ASSIGNED TASK: Print the records exactly. Every mark must remain.

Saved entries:
★ ★ ★ ★ ★ ★ ★

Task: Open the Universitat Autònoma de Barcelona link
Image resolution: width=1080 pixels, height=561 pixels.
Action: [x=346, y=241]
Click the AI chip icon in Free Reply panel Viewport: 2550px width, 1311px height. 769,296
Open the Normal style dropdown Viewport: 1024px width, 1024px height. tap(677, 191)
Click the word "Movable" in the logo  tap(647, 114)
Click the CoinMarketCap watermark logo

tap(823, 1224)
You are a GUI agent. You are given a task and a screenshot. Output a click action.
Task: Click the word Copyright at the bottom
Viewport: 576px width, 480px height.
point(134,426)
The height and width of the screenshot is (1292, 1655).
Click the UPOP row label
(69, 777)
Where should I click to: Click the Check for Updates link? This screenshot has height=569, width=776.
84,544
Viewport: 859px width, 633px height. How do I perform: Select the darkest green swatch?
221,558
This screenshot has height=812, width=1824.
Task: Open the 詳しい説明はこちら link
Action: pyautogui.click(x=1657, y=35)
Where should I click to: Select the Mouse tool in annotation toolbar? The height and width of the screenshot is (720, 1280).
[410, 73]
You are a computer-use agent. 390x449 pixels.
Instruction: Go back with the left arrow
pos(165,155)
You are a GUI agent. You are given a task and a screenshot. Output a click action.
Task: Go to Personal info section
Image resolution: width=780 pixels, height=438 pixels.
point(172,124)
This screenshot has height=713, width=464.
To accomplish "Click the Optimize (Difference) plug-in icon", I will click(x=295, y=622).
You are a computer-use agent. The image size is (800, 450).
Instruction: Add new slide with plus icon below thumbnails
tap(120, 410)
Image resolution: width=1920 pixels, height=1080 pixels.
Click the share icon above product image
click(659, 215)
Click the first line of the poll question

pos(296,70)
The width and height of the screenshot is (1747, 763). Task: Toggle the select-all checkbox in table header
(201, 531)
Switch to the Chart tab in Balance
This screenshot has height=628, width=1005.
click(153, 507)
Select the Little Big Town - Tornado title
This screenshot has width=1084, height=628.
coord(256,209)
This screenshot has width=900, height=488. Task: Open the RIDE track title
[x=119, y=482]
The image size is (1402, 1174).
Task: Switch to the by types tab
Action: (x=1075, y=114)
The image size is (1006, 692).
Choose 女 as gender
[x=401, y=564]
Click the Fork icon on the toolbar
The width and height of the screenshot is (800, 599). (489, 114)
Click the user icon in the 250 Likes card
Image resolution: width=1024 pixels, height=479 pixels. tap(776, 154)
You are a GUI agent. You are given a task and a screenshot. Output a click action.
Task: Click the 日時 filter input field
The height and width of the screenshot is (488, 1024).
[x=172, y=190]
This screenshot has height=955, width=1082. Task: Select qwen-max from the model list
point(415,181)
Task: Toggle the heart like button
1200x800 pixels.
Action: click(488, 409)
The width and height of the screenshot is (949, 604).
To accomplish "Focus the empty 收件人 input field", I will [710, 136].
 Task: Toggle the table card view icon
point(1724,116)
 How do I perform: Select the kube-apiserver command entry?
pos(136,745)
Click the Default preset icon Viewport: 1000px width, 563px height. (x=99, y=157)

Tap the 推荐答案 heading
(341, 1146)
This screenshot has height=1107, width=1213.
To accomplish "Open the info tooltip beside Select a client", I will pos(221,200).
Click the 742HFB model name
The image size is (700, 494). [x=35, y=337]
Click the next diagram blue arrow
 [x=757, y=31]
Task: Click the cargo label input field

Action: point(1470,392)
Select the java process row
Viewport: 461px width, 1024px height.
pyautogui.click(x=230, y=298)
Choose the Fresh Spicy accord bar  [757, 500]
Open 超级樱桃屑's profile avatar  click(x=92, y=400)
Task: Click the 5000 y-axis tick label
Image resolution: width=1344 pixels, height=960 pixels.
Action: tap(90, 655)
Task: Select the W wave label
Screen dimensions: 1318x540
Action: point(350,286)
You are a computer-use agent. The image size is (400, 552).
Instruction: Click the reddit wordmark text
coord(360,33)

★ ★ ★ ★ ★ ★ ★

OUTPUT FOR THIS TASK:
Task: Open the Universitat Autònoma de Barcelona link
Image resolution: width=1080 pixels, height=561 pixels.
Action: [x=346, y=241]
Click the AI chip icon in Free Reply panel Viewport: 2550px width, 1311px height. 769,296
Open the Normal style dropdown Viewport: 1024px width, 1024px height. tap(677, 191)
Click the word "Movable" in the logo  tap(647, 114)
Click the CoinMarketCap watermark logo

tap(823, 1224)
You are a GUI agent. You are given a task and a screenshot. Output a click action.
Task: Click the word Copyright at the bottom
Viewport: 576px width, 480px height.
point(134,426)
The height and width of the screenshot is (1292, 1655).
Click the UPOP row label
(69, 777)
Where should I click to: Click the Check for Updates link? This screenshot has height=569, width=776.
84,544
Viewport: 859px width, 633px height. How do I perform: Select the darkest green swatch?
221,558
This screenshot has height=812, width=1824.
Task: Open the 詳しい説明はこちら link
Action: pyautogui.click(x=1657, y=35)
Where should I click to: Select the Mouse tool in annotation toolbar? The height and width of the screenshot is (720, 1280).
[410, 73]
You are a computer-use agent. 390x449 pixels.
Instruction: Go back with the left arrow
pos(165,155)
You are a GUI agent. You are given a task and a screenshot. Output a click action.
Task: Go to Personal info section
Image resolution: width=780 pixels, height=438 pixels.
point(172,124)
This screenshot has height=713, width=464.
To accomplish "Click the Optimize (Difference) plug-in icon", I will click(x=295, y=622).
You are a computer-use agent. The image size is (800, 450).
Instruction: Add new slide with plus icon below thumbnails
tap(120, 410)
Image resolution: width=1920 pixels, height=1080 pixels.
Click the share icon above product image
click(659, 215)
Click the first line of the poll question

pos(296,70)
The width and height of the screenshot is (1747, 763). Task: Toggle the select-all checkbox in table header
(201, 531)
Switch to the Chart tab in Balance
This screenshot has height=628, width=1005.
click(153, 507)
Select the Little Big Town - Tornado title
This screenshot has width=1084, height=628.
coord(256,209)
This screenshot has width=900, height=488. Task: Open the RIDE track title
[x=119, y=482]
The image size is (1402, 1174).
Task: Switch to the by types tab
Action: (x=1075, y=114)
The image size is (1006, 692).
Choose 女 as gender
[x=401, y=564]
Click the Fork icon on the toolbar
The width and height of the screenshot is (800, 599). (489, 114)
Click the user icon in the 250 Likes card
Image resolution: width=1024 pixels, height=479 pixels. tap(776, 154)
You are a GUI agent. You are given a task and a screenshot. Output a click action.
Task: Click the 日時 filter input field
The height and width of the screenshot is (488, 1024).
[x=172, y=190]
This screenshot has height=955, width=1082. Task: Select qwen-max from the model list
point(415,181)
Task: Toggle the heart like button
1200x800 pixels.
Action: click(488, 409)
The width and height of the screenshot is (949, 604).
To accomplish "Focus the empty 收件人 input field", I will [710, 136].
 Task: Toggle the table card view icon
point(1724,116)
 How do I perform: Select the kube-apiserver command entry?
pos(136,745)
Click the Default preset icon Viewport: 1000px width, 563px height. (x=99, y=157)

Tap the 推荐答案 heading
(341, 1146)
This screenshot has height=1107, width=1213.
To accomplish "Open the info tooltip beside Select a client", I will pos(221,200).
Click the 742HFB model name
The image size is (700, 494). [x=35, y=337]
Click the next diagram blue arrow
 [x=757, y=31]
Task: Click the cargo label input field

Action: point(1470,392)
Select the java process row
Viewport: 461px width, 1024px height.
pyautogui.click(x=230, y=298)
Choose the Fresh Spicy accord bar  [757, 500]
Open 超级樱桃屑's profile avatar  click(x=92, y=400)
Task: Click the 5000 y-axis tick label
Image resolution: width=1344 pixels, height=960 pixels.
Action: tap(90, 655)
Task: Select the W wave label
Screen dimensions: 1318x540
Action: point(350,286)
You are a computer-use agent. The image size is (400, 552).
Instruction: Click the reddit wordmark text
coord(360,33)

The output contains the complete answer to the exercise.